„Here comes the sun“ sang einst der Beatle George Harrison jubilierend, nachdem er „It’s been a long and cold winter“ beklagt hatte. So ähnlich dürfte es der Schuhhandel empfinden, der von einem fast mustergültigen Winter profitieren konnte.
Selbst die Herren stellten fest, dass man Kälte auf Dauer nicht ignorieren kann und ein warmer Schuh der Jahreszeit angemessen ist. Da die Läger gut geräumt sind, ist die Versuchung groß, nun bei der Order in die Vollen zu greifen. Doch Vorsicht ist angesagt. Denn erstens muss der nächste Winter nicht genauso ausfallen, wie der jetzige und zweitens kann es gut sein, dass die Verbraucher mit warmen Schuhen nun eingedeckt sind.
Zwar spielen Stiefel in den Kollektionen der Lieferanten wieder eine wichtige Rolle und modisch gesehen spricht vieles für eine Fortsetzung des Trends. Doch auch hier ist Vorsicht angebracht. Mehr denn je wird es darauf ankommen, sich Limit für Nachorder und Sofortprogramme freizuhalten und die Kontakte zu den Lieferanten zu pflegen, die diese Möglichkeiten bieten. Denn leider ist die Glaskugel noch nicht erfunden, die uns die Zukunft verlässlich zeigen könnte.

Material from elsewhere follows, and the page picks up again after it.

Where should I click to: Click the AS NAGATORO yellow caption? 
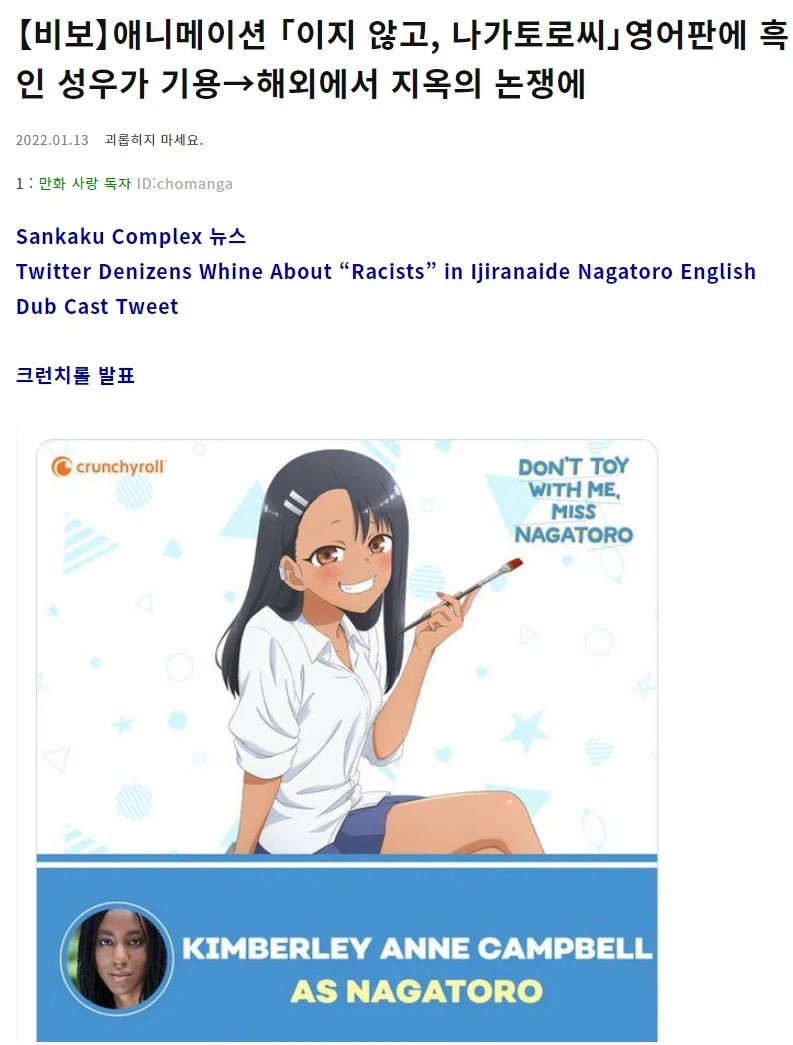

Nun aber wird es Zeit, dass die Frühlingssonne Väterchen Frost in die Schranken weist. Wir haben langsam Lust auf Frühling und wünschen uns, dass die interessiert besehene Frühjahrsware auch gekauft wird. Gestützt wird diese Hoffnung durch Anzeichen für eine Belebung des Konsumklimas.